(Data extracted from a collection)

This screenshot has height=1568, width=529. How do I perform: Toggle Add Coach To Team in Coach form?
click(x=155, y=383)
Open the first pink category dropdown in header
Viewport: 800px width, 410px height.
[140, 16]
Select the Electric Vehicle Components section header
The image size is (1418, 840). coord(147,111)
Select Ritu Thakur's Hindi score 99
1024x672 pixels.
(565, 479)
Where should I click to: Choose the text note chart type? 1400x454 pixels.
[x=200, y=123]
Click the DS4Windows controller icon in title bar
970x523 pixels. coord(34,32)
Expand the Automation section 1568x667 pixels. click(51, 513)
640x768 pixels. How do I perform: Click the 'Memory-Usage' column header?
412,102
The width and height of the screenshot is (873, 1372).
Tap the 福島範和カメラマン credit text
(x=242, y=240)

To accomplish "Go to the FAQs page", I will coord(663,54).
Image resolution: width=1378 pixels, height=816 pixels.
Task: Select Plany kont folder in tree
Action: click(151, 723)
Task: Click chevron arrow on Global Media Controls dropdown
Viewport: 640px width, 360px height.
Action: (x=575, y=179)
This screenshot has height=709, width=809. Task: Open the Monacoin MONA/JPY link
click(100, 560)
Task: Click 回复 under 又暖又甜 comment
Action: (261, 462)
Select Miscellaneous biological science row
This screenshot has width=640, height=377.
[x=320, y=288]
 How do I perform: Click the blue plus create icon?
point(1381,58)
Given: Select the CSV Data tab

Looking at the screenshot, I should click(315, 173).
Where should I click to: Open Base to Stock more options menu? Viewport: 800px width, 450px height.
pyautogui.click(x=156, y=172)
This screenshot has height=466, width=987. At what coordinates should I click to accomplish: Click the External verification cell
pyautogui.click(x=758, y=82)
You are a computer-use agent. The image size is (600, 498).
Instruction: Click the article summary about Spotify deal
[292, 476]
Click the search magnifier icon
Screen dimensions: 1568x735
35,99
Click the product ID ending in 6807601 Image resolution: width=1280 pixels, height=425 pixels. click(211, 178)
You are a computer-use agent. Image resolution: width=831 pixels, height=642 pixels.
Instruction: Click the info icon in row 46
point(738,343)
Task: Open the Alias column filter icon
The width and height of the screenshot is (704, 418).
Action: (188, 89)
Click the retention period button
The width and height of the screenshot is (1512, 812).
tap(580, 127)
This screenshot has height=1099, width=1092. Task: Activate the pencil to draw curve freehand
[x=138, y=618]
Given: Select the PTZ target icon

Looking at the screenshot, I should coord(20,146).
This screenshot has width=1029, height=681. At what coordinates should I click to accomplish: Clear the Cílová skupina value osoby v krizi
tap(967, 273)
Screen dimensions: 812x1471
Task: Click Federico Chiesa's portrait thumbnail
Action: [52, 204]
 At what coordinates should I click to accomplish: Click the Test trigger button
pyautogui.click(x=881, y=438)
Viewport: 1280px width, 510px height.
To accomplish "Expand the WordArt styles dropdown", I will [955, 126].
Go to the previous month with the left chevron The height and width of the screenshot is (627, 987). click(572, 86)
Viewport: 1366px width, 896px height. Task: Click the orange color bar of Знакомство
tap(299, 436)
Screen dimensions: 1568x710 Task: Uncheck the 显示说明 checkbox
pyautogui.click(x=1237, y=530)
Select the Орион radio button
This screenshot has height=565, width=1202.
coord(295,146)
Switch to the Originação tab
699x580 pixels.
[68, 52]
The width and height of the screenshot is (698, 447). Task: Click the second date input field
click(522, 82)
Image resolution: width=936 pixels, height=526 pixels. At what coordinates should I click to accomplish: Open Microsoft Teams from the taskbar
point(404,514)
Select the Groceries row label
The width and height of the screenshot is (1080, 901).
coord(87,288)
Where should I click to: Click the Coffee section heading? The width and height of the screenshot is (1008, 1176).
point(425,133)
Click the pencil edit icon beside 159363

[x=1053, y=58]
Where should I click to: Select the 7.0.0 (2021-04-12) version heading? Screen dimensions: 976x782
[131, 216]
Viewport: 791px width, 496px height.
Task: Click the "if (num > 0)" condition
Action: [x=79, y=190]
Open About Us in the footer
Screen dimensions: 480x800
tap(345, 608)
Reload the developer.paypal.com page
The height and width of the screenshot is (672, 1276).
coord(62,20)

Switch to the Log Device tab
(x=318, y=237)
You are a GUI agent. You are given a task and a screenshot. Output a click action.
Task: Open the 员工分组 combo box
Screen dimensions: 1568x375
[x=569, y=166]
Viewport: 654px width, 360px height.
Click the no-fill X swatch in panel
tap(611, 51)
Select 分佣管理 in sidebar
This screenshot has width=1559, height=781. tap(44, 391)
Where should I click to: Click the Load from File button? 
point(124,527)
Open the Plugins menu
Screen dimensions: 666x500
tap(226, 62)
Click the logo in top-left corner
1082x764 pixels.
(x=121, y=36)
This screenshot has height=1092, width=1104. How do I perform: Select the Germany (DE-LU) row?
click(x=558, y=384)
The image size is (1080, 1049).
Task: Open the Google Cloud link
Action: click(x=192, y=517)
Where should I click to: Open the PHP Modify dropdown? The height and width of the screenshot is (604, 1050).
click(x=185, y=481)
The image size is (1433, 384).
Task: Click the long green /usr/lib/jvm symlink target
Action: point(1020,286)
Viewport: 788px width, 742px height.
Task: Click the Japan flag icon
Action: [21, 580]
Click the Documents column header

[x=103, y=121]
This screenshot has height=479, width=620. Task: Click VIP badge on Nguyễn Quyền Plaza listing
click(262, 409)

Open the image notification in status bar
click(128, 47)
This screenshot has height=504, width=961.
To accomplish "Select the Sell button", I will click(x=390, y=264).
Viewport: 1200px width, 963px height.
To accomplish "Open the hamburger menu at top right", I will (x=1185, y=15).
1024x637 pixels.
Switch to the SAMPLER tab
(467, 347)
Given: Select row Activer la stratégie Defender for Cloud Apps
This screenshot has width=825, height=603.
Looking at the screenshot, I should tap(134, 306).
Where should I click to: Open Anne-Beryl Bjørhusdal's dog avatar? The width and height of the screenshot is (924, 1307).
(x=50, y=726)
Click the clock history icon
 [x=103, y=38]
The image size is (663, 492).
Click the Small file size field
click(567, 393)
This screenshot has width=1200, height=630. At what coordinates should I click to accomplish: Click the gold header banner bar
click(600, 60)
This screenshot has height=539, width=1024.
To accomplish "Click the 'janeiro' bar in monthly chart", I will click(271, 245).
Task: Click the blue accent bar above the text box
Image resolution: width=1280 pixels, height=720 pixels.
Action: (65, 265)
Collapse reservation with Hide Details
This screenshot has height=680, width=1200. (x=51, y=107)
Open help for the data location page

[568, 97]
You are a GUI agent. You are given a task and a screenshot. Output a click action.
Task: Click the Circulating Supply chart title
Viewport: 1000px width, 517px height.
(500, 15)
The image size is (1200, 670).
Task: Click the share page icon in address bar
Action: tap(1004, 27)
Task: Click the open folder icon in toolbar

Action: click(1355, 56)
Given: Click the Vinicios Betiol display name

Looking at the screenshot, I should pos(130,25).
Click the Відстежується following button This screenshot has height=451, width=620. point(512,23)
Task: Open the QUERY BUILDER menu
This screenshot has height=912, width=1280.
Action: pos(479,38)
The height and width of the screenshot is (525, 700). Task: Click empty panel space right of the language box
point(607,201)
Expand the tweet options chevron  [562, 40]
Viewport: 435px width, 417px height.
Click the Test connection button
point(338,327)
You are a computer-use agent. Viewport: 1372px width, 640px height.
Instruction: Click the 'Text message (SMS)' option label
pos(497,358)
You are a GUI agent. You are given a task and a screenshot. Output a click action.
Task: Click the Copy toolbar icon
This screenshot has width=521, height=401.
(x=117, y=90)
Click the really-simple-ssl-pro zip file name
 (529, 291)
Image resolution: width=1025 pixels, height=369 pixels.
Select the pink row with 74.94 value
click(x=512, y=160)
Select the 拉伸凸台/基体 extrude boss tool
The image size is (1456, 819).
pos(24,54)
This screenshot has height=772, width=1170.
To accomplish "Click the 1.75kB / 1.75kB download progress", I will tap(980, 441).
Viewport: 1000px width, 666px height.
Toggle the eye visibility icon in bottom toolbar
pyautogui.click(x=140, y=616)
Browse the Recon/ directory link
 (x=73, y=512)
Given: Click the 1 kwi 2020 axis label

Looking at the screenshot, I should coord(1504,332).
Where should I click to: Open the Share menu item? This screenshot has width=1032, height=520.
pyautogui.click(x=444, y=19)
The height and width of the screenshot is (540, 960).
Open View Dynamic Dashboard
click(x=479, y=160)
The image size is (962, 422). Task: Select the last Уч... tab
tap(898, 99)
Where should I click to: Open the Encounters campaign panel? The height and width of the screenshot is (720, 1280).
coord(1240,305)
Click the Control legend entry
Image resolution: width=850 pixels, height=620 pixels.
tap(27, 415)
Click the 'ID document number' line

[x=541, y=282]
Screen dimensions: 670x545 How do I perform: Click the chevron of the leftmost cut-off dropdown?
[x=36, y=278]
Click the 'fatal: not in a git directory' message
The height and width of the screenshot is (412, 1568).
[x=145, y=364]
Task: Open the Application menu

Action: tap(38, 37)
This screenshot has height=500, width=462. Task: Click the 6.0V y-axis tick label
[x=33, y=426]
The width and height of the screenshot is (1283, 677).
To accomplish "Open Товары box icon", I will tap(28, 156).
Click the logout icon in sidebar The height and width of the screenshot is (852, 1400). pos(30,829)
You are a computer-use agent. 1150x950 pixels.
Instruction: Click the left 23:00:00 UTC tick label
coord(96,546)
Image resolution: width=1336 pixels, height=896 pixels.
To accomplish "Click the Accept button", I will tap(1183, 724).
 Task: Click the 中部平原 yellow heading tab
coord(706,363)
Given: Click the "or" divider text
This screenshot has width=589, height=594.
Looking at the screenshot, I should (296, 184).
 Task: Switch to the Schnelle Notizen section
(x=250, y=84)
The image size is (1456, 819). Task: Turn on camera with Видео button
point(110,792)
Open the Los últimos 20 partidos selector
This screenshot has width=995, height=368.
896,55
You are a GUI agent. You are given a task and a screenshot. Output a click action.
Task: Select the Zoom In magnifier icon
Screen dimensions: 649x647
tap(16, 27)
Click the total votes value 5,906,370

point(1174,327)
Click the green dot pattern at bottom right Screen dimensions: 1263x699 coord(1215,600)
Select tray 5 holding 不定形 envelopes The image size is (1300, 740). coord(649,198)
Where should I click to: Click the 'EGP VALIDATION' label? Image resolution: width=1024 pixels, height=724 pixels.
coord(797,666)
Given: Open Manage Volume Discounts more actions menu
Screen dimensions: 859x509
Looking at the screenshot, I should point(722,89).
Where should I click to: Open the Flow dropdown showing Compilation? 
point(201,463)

What to work on
Return every line above that contains the word "computer".

Written solution
You are a computer-use agent. The image size is (600, 498).
You are a computer-use agent. Image resolution: width=831 pixels, height=642 pixels.
You are a computer-use agent. Viewport: 1372px width, 640px height.
You are a computer-use agent. 1150x950 pixels.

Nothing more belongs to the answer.